As a consequence, increased visibility of workers yields a more inefficient assignment of workers across firms which
can offset the positive surplus effects from less inefficient job assignment within firms. In our data, these two effects
cancel out each other. Interestingly, the increase in turnover does not only decrease overall surplus but also reduces the
earnings of alternative employers. In visibility, where turnover is high, they seem to suffer from a phenomenon similar
to the winner's curse: on average they realize negative profits in case of winning the wage competition for the worker.
3
Invisibility of workers reduces their opportunity to engage in such wage competitions and thereby alleviates the
associated negative profits.
As we concentrate on the two polar cases of our model setup in the main treatments, we consider an additional
experimental setting in which nonexecutives are observable by alternative employers with probability 0.5 in Section 6.3
as a first robustness check. The corresponding results corroborate the findings from our main experiment. Second, we
endogenize visibility in a modified version of our theoretical model in Section 6.4 by allowing workers to invest in their
visibility. We show that an increase in the endogenously acquirable visibility negatively affects the promotion cutoff,
which reiterates the effect of exogenous visibility. Furthermore, our results reveal that, contrary to exogenous visibility,
an increase in endogenous visibility might be surplusdecreasing.
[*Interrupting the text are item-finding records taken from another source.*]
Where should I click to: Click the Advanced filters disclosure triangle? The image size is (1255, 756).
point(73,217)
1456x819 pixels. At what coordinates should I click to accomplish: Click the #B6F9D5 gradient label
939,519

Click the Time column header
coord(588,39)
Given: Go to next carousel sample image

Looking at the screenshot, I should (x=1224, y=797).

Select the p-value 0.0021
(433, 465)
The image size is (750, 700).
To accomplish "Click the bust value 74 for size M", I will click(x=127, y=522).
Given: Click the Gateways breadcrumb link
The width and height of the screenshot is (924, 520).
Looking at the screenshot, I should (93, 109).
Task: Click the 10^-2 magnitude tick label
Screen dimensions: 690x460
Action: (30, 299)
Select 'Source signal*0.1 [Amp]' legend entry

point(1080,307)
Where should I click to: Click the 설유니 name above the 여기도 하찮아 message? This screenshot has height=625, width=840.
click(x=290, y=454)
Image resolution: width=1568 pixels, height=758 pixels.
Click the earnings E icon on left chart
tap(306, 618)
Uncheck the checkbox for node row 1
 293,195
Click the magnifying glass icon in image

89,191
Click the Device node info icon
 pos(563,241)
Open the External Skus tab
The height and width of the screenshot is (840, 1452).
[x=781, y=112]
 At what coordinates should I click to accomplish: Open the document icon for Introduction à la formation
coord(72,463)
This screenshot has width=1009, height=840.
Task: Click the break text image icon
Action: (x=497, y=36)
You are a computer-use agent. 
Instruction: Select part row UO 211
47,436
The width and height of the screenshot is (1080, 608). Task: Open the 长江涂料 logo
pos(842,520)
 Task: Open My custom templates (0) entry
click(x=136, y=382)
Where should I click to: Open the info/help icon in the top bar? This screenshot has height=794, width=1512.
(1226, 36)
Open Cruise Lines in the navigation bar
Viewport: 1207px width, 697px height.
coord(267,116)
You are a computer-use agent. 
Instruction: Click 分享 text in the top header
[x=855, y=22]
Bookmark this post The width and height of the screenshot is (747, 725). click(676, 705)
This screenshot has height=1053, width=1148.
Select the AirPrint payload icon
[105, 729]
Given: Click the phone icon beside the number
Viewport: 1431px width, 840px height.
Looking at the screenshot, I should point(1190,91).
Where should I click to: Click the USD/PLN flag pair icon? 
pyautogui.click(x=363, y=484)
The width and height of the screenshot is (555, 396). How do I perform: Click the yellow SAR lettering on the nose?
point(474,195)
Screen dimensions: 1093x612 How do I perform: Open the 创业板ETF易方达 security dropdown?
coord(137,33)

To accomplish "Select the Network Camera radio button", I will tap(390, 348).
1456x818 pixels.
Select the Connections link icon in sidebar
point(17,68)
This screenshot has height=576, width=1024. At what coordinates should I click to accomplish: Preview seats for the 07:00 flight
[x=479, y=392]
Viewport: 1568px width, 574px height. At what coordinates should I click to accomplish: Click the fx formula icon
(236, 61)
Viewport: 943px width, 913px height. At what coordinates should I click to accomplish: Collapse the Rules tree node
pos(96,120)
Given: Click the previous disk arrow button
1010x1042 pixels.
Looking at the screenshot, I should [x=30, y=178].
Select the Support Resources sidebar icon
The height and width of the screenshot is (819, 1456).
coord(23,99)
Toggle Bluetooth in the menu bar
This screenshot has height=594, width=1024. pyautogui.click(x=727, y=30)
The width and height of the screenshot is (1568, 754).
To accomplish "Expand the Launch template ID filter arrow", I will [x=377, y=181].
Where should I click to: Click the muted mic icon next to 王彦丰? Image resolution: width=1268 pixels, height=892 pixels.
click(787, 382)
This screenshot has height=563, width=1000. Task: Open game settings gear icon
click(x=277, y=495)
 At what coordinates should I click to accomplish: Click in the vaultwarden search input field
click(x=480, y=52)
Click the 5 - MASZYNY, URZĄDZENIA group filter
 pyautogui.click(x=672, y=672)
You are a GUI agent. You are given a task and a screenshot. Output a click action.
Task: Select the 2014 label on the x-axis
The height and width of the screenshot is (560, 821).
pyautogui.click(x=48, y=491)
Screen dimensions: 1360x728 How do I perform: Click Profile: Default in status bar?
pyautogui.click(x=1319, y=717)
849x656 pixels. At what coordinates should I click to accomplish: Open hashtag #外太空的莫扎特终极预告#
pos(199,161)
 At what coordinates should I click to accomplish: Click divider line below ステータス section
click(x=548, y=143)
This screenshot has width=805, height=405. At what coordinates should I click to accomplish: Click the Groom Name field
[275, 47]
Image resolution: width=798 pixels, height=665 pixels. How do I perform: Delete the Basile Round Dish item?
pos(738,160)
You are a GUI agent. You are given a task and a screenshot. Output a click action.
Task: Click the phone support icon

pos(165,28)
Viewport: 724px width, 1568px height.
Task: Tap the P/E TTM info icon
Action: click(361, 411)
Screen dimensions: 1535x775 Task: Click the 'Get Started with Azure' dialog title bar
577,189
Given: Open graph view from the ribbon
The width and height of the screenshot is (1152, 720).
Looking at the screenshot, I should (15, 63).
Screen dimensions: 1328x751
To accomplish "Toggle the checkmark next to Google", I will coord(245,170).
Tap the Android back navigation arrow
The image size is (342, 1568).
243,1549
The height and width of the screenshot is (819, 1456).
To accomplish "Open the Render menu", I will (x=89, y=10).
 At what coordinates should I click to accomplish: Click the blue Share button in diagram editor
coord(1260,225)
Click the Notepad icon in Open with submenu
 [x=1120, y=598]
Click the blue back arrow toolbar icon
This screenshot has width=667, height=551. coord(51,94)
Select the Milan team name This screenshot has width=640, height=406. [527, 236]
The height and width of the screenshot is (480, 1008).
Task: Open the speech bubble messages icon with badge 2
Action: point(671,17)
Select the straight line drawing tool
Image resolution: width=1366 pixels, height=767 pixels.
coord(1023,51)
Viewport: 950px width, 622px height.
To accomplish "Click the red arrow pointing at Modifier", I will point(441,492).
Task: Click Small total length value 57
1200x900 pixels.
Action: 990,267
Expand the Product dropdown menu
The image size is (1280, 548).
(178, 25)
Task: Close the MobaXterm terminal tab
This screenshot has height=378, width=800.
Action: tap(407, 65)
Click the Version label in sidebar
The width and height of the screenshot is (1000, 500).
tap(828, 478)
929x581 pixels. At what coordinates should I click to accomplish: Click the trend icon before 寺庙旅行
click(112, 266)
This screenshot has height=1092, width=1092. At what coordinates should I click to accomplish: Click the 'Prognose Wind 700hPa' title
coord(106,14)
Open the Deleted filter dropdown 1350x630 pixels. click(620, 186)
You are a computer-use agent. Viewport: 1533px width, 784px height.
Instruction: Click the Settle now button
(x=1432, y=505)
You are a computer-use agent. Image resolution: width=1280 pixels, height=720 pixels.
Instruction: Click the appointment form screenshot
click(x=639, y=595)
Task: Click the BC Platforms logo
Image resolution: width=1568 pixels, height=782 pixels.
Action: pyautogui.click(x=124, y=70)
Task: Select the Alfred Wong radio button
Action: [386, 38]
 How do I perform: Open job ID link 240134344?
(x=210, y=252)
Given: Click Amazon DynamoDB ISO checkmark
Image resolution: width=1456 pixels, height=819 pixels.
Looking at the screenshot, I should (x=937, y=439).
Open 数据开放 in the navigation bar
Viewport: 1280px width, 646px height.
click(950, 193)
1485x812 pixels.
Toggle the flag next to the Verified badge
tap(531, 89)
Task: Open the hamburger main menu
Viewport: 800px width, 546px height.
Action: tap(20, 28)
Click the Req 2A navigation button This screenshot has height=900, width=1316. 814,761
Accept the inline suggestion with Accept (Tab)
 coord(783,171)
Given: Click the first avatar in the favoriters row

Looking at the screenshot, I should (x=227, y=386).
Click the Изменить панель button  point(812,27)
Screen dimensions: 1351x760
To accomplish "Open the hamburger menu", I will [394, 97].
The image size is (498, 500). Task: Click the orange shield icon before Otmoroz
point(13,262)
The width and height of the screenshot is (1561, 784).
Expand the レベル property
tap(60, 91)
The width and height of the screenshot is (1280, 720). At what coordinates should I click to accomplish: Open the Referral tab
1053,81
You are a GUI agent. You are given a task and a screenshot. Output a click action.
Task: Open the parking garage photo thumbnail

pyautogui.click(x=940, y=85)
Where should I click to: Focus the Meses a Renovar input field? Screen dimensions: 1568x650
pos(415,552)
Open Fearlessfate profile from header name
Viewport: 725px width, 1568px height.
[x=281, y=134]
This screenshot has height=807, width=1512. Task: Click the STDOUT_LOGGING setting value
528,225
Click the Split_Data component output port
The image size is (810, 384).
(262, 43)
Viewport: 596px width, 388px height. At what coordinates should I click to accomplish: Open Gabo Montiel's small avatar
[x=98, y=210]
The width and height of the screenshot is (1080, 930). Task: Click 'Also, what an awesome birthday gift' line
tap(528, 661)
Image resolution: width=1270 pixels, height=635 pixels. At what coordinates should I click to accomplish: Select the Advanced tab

Our approach analyzes the impact of increased worker visibility on firms' optimal retention policies to shield
workers from poaching offers by alternative employers. Thereby, it complements a number of papers that address
employee poaching but focus on wage rises as the key instrument to retain workers. The seminal paper by Waldman
(1984) and the subsequent papers building on it (e.g., Dato et al., 2016; DeVaro & Waldman, 2012; Ghosh & Wald-
man, 2010; Gürtler & Gürtler, 2015; Waldman, 1996; Waldman & Zax, 2016) consider asymmetric employer learning
where poaching firms are less informed about a worker's ability compared to the worker's current employer.